This week, The New Yorker will announce the finalists for the 2023 National Book Award. Check back this afternoon for a list of translated literature.
Three works on this year’s young adult literature longlist all feature holiday themes with unexpected plot twists: In Huda Fahmy’s graphic novel Huda F. Cares? in Huda Fahmy’s graphic novel Huda F. Cares? In Dan Santat’s graphic memoir “There’s a First Time for Everything,” an awkward middle schooler falls in love during a class trip to Europe; in Betty C. Tang ’s graphic novel “The Parachute Boys,” three Taiwanese siblings dive headfirst into American culture while visiting California.
Other books on the long list illuminate complex historical and scientific events. Hidden Systems: The Secrets Behind Water, Electricity, the Internet, and the Systems We Use Every Day, written and illustrated by Dan Knott, explores the origins and environmental impacts of the complex structures that underpin society. Yohuru Williams and Michael G. Long’s More Than a Dream: The Radical March on Washington for Jobs and Freedom uses black newspaper photos and reports to illuminate the role of black women in the March on Washington. Catherine Marsh’s The Lost Year explores the Holodomor in Ukraine, a government-imposed famine in the 1830s that killed millions.

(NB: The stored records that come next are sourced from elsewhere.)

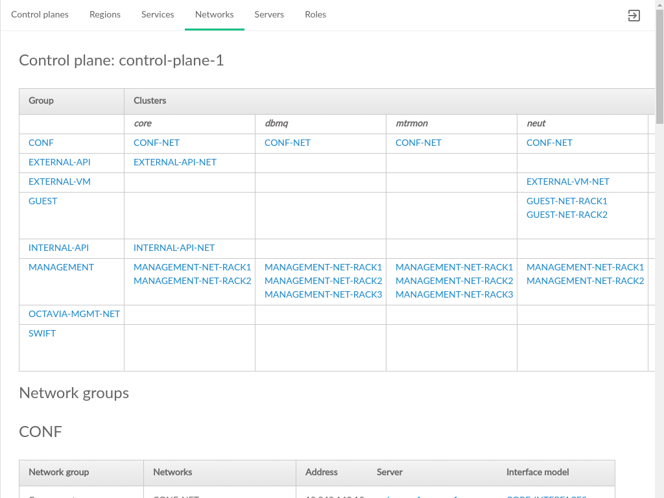Click MANAGEMENT-NET-RACK3 under dbmq cluster
This screenshot has width=664, height=498.
click(x=323, y=294)
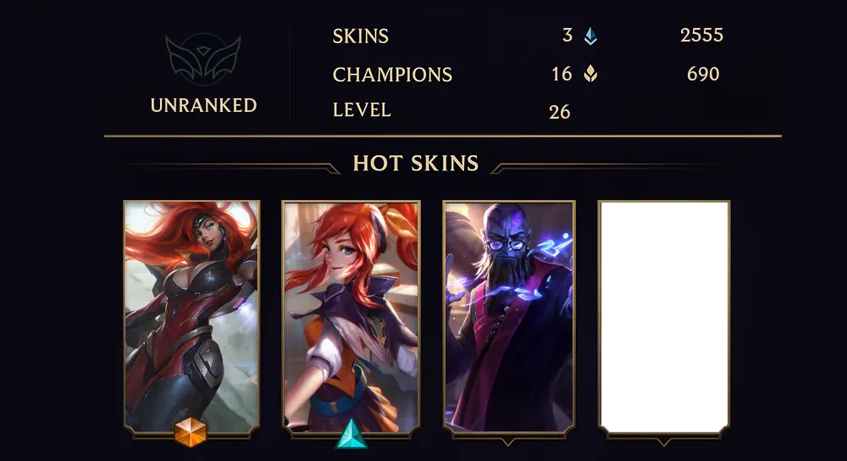Expand the chevron under the mage card
Screen dimensions: 847x461
tap(507, 442)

The ten books on the longlist were selected from three hundred and forty-eight titles submitted by publishers. All eleven authors are first-time National Book Award winners. The full list is below.
Erin Bow“Simon Says”
Disney Hyperion Books/Disney Publishing Worldwide
Kenneth M. Cardow,”gather”
Candlewick Press
Alison Derek“Do not forget me”
Simon & Schuster Books for Young Readers/Simon & Schuster
Huda Fahmy“Does Huda F care?”
Dial Books for Young Readers/Penguin Random House
Vashti Harrison“big”
Little Brown Books for Young Readers/Hachette Book Group
Catherine Marsh“The Lost Year: A Story of Survival from the Ukrainian Famine”
Roaring Brooke/Macmillan
Dan Knott“Hidden Systems: The Secrets Behind Water, Electricity, the Internet, and the Systems We Use Every Day”
Random House Photo/Penguin Random House
And Santat“There is a first time for everything”
First Second/Macmillan
betty don“Parachute Child”
Graphix / Scholastic, Inc.
Yohuru Williams and Michael G. Long“More Than a Dream: The Radical March on Washington for Jobs and Freedom”
Books for Young Readers by Farrar, Strauss and Giroux/Macmillan
This year’s judges for the category are Sarah Park Dahlen, associate professor in the School of Information Sciences at the University of Illinois at Urbana-Champaign; Kyle Lukoff, whose novel “Too Bright to See” is a finalist for the 2021 National Book Award; Crow Claudette S. McLinn, executive director of the Center for Multicultural Children’s Literature; Justin A. Reynolds, author of the novel “Always the Opposite”; Sabaa Tahir’s latest novel “My Rage” won the 2022 National Book Award for Young Adult Literature.